European office market shrugs off Brexit blues
The company said that, while the eurozone’s growth has been downgraded as a consequence of the UK’s Brexit vote, the economy is still forecast to grow by 1.6% in 2016 and 1.4% in 2017.
The outcome of the EU referendum has created market uncertainty, as it is unclear how the UK’s exit from the EU will play out and what impact it will have on the UK-EU relationship. The UK and the EU are major trading partners, and the Brexit decision could lead to reduced trade flows between the EU and UK, impacting overall economic activity.
While most forecasters have revised their eurozone GDP forecasts downwards after the referendum, Knight Frank said that the downgrades were marginal and Brexit would not outweigh other factors currently driving economic growth.
On an annual basis, aggregate office take-up rose by 5.4%. This growth was driven by strong take-up in the Brussels and Munich markets, with public sector activity boosting volumes.

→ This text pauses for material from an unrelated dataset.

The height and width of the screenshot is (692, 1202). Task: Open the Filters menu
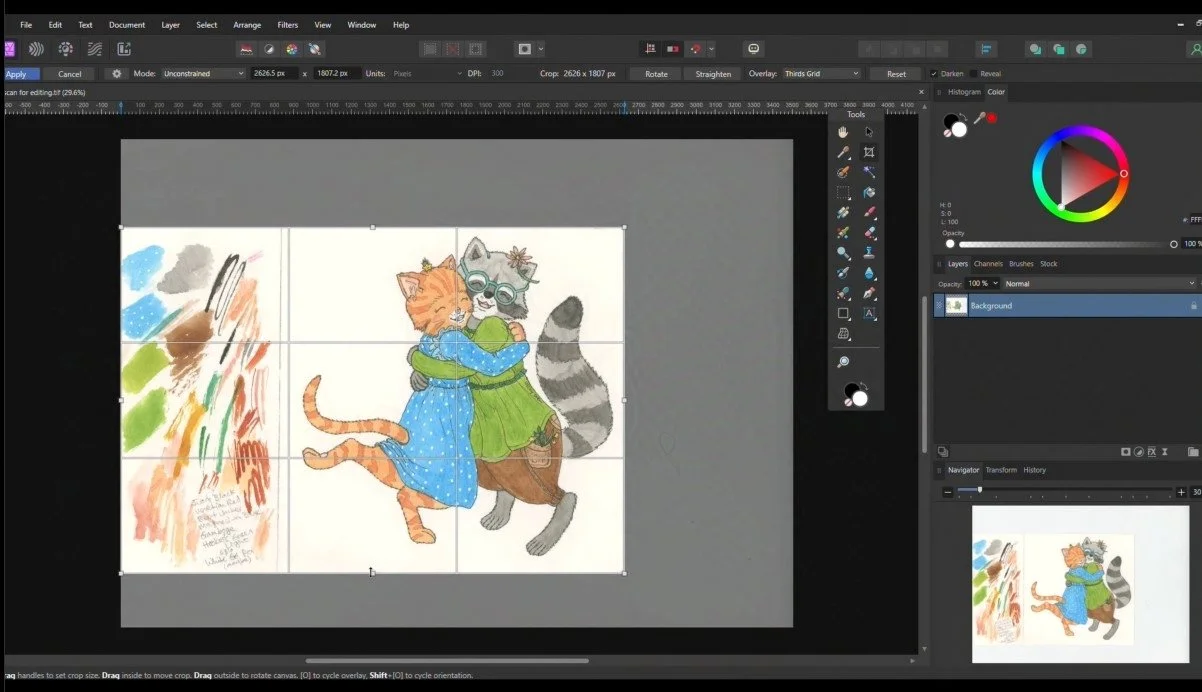(288, 25)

Knight Frank said the eurozone PMI Services Business Activity Index rose slightly to 52.9 and job creation strengthened over the past five years, largely thanks to consumption. “The eurozone economy is in its fourth year of a moderate economic recovery,” said Knight Frank commercial researcher Lee Elliott.
“Business sentiment has been broadly positive over the last five years with firms expanding their operations. The rise of the tech sector and the evolving start-up scene have also contributed to jobs growth.”

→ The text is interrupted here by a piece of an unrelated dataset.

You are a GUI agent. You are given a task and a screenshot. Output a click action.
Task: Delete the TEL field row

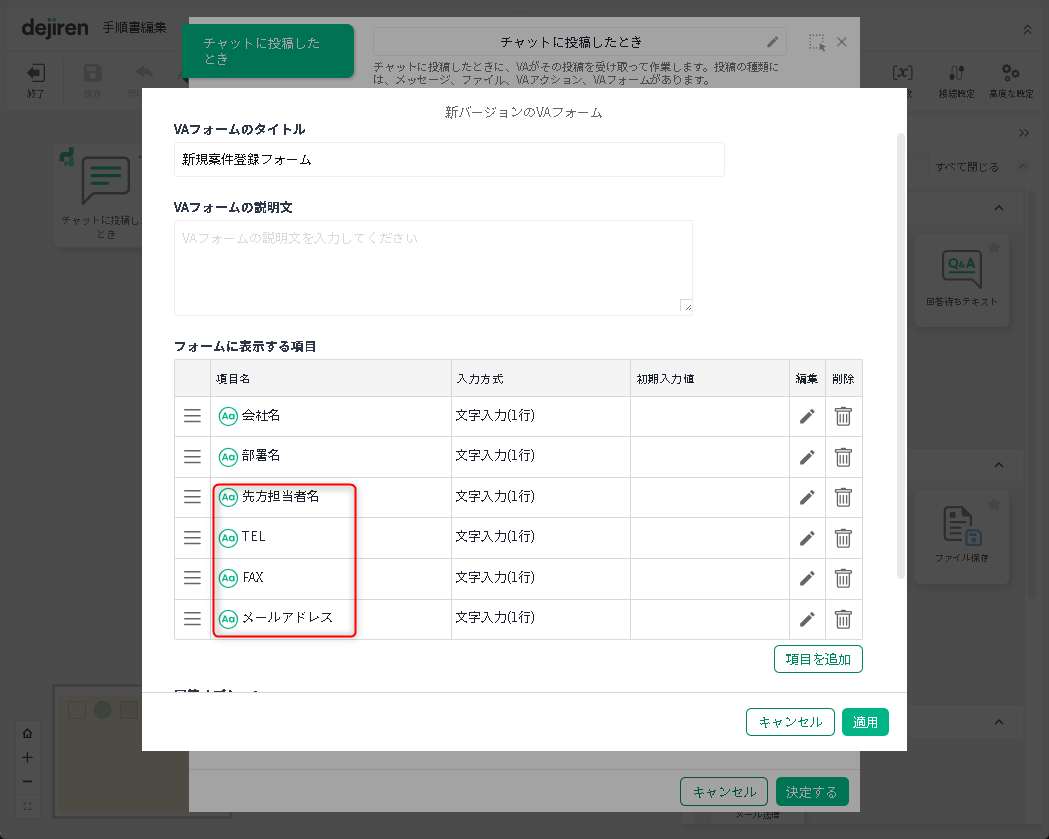pos(843,538)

Countries such as Spain and Italy, which were hit hard by the eurozone crisis, have moved back into economic growth and have seen improvements in their labour market conditions.
Meanwhile, Germany has remained the main driver of eurozone economic growth, and has continued to benefit from a strong export activity and a robust labour market, with unemployment dropping to 4.2%.
Across Europe, there was a marginal increase in office rents compared to last year, with the rental index rising by 2.5%, driven by strong growth in Budapest, Dublin, the City of London, Madrid and Stockholm.
“The main drivers have been improved demand combined with falling supply due to restricted development activity,” said Elliott.
|Paris||M2 Tower||Saint Gobain||Business Services||49,000|
|Brussels||Pacheco||Belgium Federal State||Public||30,000|
|Munich||Sendling||Institute of Federal Real Estate (BlmA)||Public||15,200|
|Munich||Ramersdorf||City of Munich||Public||14,900|
|Paris||Triangle de L'Arche||Bureau Veritas||Business||12,000|
|Barcelona||La Guinardera (San Cugat)||Labortorios Dr Echevarne||Medical||12,000|
|Brussels||Black Pearl||EU Commission||Public||11,013|
This trend was particularly apparent in the major European central business districts, including Paris, Madrid, Berlin and Dublin. In Paris, for instance, economic sentiment has improved and demand is much higher than one year ago.
“Larger deals have been increasingly characteristic of the market in 2016, and corporates have been exploring their options, which is expected to lead to increased activity throughout the remainder of 2016 and into 2017,” said Elliott.
“In particular, the La Défense district has re-found its corporate appeal and has posted record first half-year take-up.”
Knight Frank said there had been an increase in supply pipelines across the eurozone and that vacancy rates, which averaged 9%, were expected to increase as ample stock was delivered to markets.
In London, occupiers were cautious in the run-up to the EU referendum. This is reflected in Q1 and Q2 take-up figures. In the second quarter, take-up across the three main submarkets was well below the long-term quarterly average.
Knight Frank said Brexit was a threat to the London office market due to its exposure to the financial sector, which could suffer if the UK loses its financial passporting status when it leaves the EU.